Fall: GBR. unwissentlich
Soll ich den Rechtsweg beschreiten und wie schätzen Sie meine Erfolgsaussichten ein?
Der Fall:
Meine Frage: Soll ich den Rechtsweg beschreiten und wie sind meine Erfolgsaussichten? - Mein Fall:
Ich betreibe einen Mode-Einzelhandel (Einzelfirma) und hatte mit einer mir bekannten Firma (GmbH) einen größeren Verkaufsraum angemietet. Diese GmbH hatte den Mietvertrag mit dem Eigentümer unterzeichnet und ich selbst war "Untermieter". Die Mietkosten wurden mir von der GmbH monatlich in Rechnung gestellt. Ein Untermietvertag wurde nicht erstellt.
Für den Verkaufsraum wurden Gegenstände, wie Ladeneinrichtung erworben. Wenn eine Partei was erworben hatte, wurde es der anderen Partei anteilig zu 50% in Rechnung gestellt. Jede Partei ist als eigene Firma aufgetreten. Z.B. wurde Ware von jeder Partei selbst unter eigenen Namen bestellt und bezahlt. Die Verkäufe wurden über eine Kasse per Warengruppen abgerechnet. Auf den Kassenbons wurde auf die unterschiedlichen Steuernummern hingewiesen (WG1 = Steuernr. A und WG2 = Steuernr. B). Ich hatte dann meinen Verkaufsanteil von der GmbH überwiesen bekommen. Das Aufstellen einer eigenen Kasse wurde mir von der GmbH untersagt! Die Kosten für das Personal wurden geteilt, ebenso sämtliche anfallenden weiteren Kosten.

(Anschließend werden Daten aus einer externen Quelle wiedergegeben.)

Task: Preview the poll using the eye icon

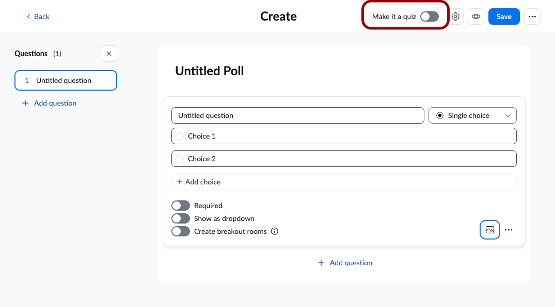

Nach jahrelangen Unstimmigkeiten hatte ich den mündlich vereinbarten Mietvertrag gekündigt. Über die angeschafften Gegenstände wollte ich eine Einigung erzielen und den Teil der von mir genutzten Einrichtung (die Aufteilung und Nutzung der Räumlichkeiten war festgelegt) abbauen und für ein neues Geschäft nutzen.
Dann hatte ich ein Schreiben von der Anwaltskanzlei der GmbH erhalten, wonach hervorgegangen ist, dass wir von Gesetzes wegen eine GbR. darstellen würden und die GmbH die GbR. weiterführen würde. Somit würden sämtliche "gemeinschaftlich eingebrachte Gegenstände" bei der fortführenden Partei verbleiben. Angeblich wäre dies "von Beginn der Gesellschaft so mündlich vereinbart gewesen" (was nicht zutrifft). Der Lebensgefährte der GmbH-Geschäftsführerin, welcher die Geschäfte dieser tatsächlich durchführte wurde als Zeuge benannt.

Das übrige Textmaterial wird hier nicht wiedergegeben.